Massachusetts legislators have passed a bill to extend by 32 years the statute of limitations for filing civil suits against perpetrators of sexual abuse of minors.

The new law gives child victims of sexual abuse until age 53 to sue their alleged abusers.

The law also allows lawsuits against abuser’s supervisors and the institution that they worked or volunteered for from the point the bill is signed and going forward, but not retroactively.

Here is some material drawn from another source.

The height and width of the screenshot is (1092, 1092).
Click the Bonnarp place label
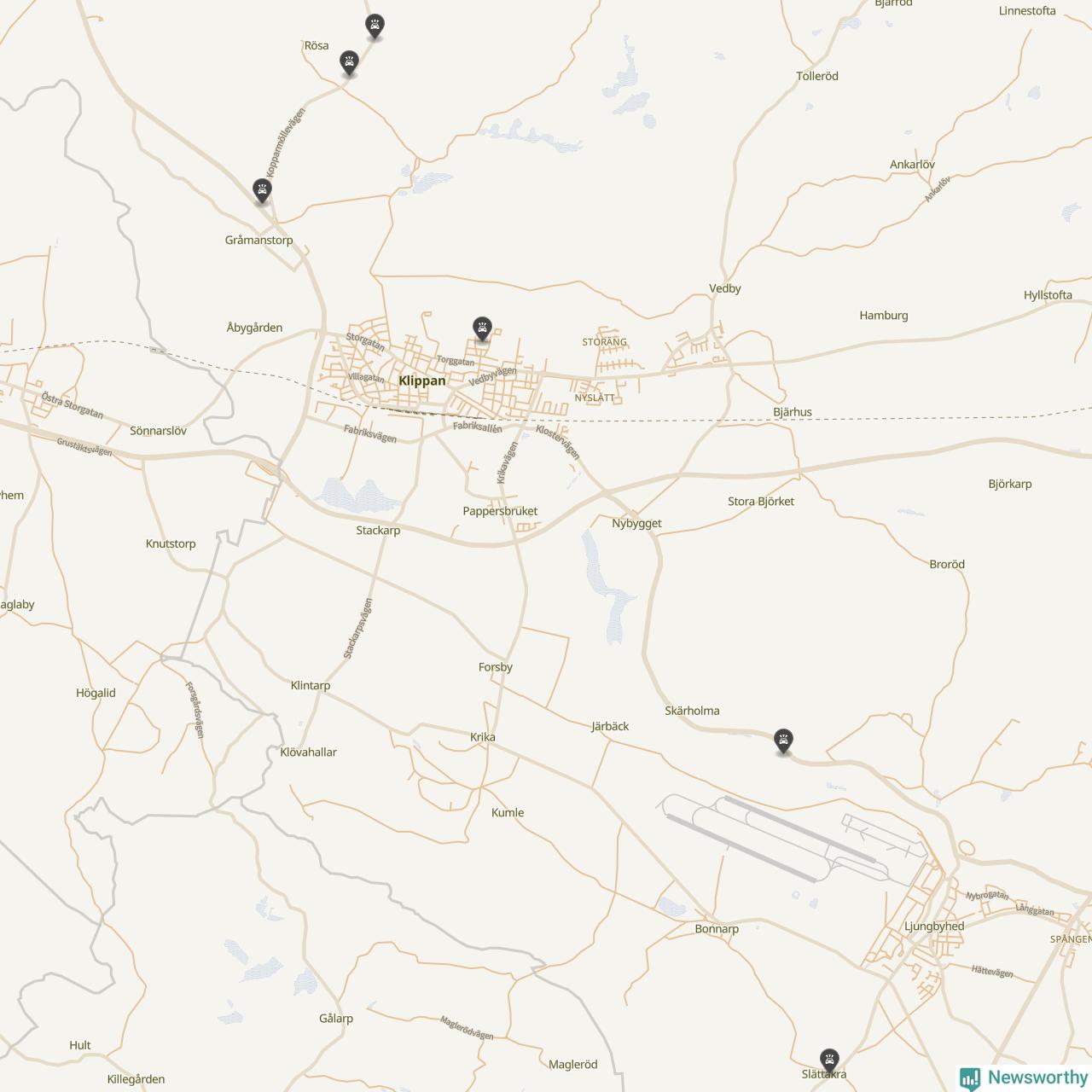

Many lawyers who represent abuse victims expressed disappointment it the law will not allow people older than 21 to retroactively sue those who supervised their alleged abusers or the institutions that employed them.

The new law also extends from three years to seven the period in which a lawsuit can be filed after the recovery of repressed memories of childhood abuse.

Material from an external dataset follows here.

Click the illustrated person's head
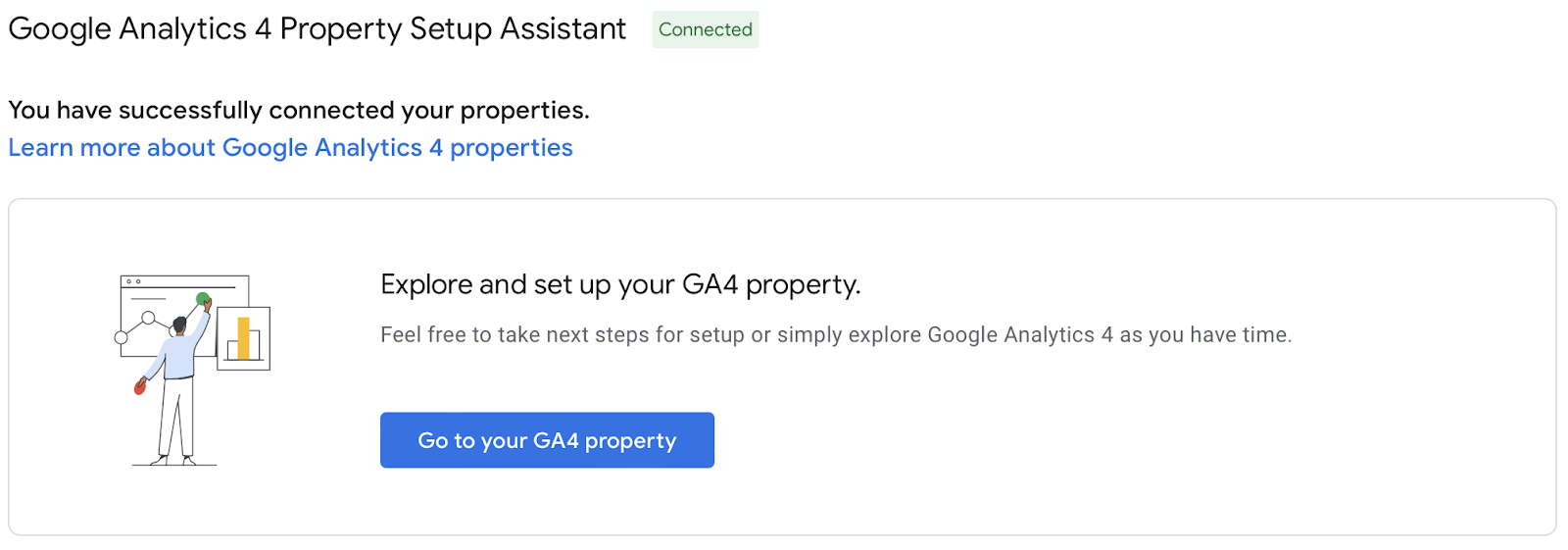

Despite the disappointment over the non-retroactivity of the ability to sue supervisors or institutions, the passing of the law does mean that cases previously barred because of a statute of limitations ending at age 21 will now be eligible to be filed against the abusers themselves.

The Massachusetts Catholic Conference released a statement supporting the legislation and affirming the bishops’ commitment to helping the victims and families of child sexual abuse survivors.

According to Jetta Bernier, executive director of Massachusetts Citizens for Children, a child welfare advocacy group, the bill is the result of difficult negotiations with the Catholic conference.

“As in any negotiation process, one never gets all that they want,” Bernier told NCR in an interview June 20.

“Negotiators were faced with an all-or-nothing choice and so chose to do what was currently possible for the greatest numbers of survivors,” she said in a statement posted to the organization’s website June 19.

A bill extending the statute of limitations in the state legislature in 2012 met heavy church resistance and failed.

Bernier told NCR that last November at a meeting of the bill’s advocates, they realized that support from the Catholic church was essential if the bill was going to become law this year.

Bernier’s group took advantage of the Vatican’s announcement in December that Pope Francis had appointed Boston Cardinal Sean O’Malley to head a special commission to advise him on sex abuse.

“We would have preferred for survivors today who were time barred from filing civil charges in the past to have had the ability to not only file civil charges against their individual abuser, but also against any employer or institution and any supervisor in that organization that was responsible in their part either through their action or inaction for their abuse,” Bernier said.

The latter piece was a sticking point for the church and was dropped so that the church would support the rest of the bill, she said.

“We succeeded in collaborating with those who were not necessarily supportive of our efforts in the past,” said Bernier. “So for us, it’s a great day.”

David Clohessy, executive director of the Survivors Network of those Abused by Priests, told The Boston Globe that the bill is a “very big step forward” but is disappointed that institutions are still shielded from some claims.

Clohessy said his group is “saddened but not surprised that Catholic officials lobbied so hard to continue evading responsibility for child-molesting clerics.”